Source data:

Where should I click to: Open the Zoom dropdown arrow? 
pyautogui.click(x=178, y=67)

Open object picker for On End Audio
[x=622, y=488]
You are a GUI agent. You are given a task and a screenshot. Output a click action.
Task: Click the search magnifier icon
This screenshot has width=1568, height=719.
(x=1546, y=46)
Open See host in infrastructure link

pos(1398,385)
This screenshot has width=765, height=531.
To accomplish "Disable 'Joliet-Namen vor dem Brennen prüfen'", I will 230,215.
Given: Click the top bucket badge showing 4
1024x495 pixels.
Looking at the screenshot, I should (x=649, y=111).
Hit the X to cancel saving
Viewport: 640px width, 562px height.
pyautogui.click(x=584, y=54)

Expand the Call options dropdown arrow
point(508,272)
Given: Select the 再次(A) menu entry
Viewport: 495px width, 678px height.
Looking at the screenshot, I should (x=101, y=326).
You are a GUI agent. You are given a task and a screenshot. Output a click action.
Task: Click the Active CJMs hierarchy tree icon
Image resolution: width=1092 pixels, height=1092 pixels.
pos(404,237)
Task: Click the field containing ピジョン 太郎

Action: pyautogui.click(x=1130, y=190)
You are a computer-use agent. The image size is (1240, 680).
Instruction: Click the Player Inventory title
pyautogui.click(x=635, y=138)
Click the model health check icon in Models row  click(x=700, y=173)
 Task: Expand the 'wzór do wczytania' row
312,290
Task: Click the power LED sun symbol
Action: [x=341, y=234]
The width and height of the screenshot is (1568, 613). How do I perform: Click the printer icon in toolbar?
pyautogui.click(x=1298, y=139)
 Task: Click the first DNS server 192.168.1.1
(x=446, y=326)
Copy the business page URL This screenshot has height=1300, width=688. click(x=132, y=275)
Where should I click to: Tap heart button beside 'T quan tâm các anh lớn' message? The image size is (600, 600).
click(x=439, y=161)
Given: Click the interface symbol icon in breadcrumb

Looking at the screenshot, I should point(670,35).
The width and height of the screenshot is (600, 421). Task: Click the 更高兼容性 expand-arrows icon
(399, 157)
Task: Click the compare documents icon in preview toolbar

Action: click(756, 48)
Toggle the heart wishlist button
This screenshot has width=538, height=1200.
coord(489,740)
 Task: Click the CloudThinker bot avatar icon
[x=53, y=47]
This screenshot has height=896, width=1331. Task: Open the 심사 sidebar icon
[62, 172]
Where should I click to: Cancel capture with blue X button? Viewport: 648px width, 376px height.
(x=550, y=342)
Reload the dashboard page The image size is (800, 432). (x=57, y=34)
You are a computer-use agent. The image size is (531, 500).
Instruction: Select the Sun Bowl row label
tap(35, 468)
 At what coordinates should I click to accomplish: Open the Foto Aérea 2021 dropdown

## Task
Would you output every record above exactly as it stands?

## Response for this exercise
Where should I click to: Open the Zoom dropdown arrow? 
pyautogui.click(x=178, y=67)

Open object picker for On End Audio
[x=622, y=488]
You are a GUI agent. You are given a task and a screenshot. Output a click action.
Task: Click the search magnifier icon
This screenshot has width=1568, height=719.
(x=1546, y=46)
Open See host in infrastructure link

pos(1398,385)
This screenshot has width=765, height=531.
To accomplish "Disable 'Joliet-Namen vor dem Brennen prüfen'", I will 230,215.
Given: Click the top bucket badge showing 4
1024x495 pixels.
Looking at the screenshot, I should (x=649, y=111).
Hit the X to cancel saving
Viewport: 640px width, 562px height.
pyautogui.click(x=584, y=54)

Expand the Call options dropdown arrow
point(508,272)
Given: Select the 再次(A) menu entry
Viewport: 495px width, 678px height.
Looking at the screenshot, I should (x=101, y=326).
You are a GUI agent. You are given a task and a screenshot. Output a click action.
Task: Click the Active CJMs hierarchy tree icon
Image resolution: width=1092 pixels, height=1092 pixels.
pos(404,237)
Task: Click the field containing ピジョン 太郎

Action: pyautogui.click(x=1130, y=190)
You are a computer-use agent. The image size is (1240, 680).
Instruction: Click the Player Inventory title
pyautogui.click(x=635, y=138)
Click the model health check icon in Models row  click(x=700, y=173)
 Task: Expand the 'wzór do wczytania' row
312,290
Task: Click the power LED sun symbol
Action: [x=341, y=234]
The width and height of the screenshot is (1568, 613). How do I perform: Click the printer icon in toolbar?
pyautogui.click(x=1298, y=139)
 Task: Click the first DNS server 192.168.1.1
(x=446, y=326)
Copy the business page URL This screenshot has height=1300, width=688. click(x=132, y=275)
Where should I click to: Tap heart button beside 'T quan tâm các anh lớn' message? The image size is (600, 600).
click(x=439, y=161)
Given: Click the interface symbol icon in breadcrumb

Looking at the screenshot, I should point(670,35).
The width and height of the screenshot is (600, 421). Task: Click the 更高兼容性 expand-arrows icon
(399, 157)
Task: Click the compare documents icon in preview toolbar

Action: click(756, 48)
Toggle the heart wishlist button
This screenshot has width=538, height=1200.
coord(489,740)
 Task: Click the CloudThinker bot avatar icon
[x=53, y=47]
This screenshot has height=896, width=1331. Task: Open the 심사 sidebar icon
[62, 172]
Where should I click to: Cancel capture with blue X button? Viewport: 648px width, 376px height.
(x=550, y=342)
Reload the dashboard page The image size is (800, 432). (x=57, y=34)
You are a computer-use agent. The image size is (531, 500).
Instruction: Select the Sun Bowl row label
tap(35, 468)
 At what coordinates should I click to accomplish: Open the Foto Aérea 2021 dropdown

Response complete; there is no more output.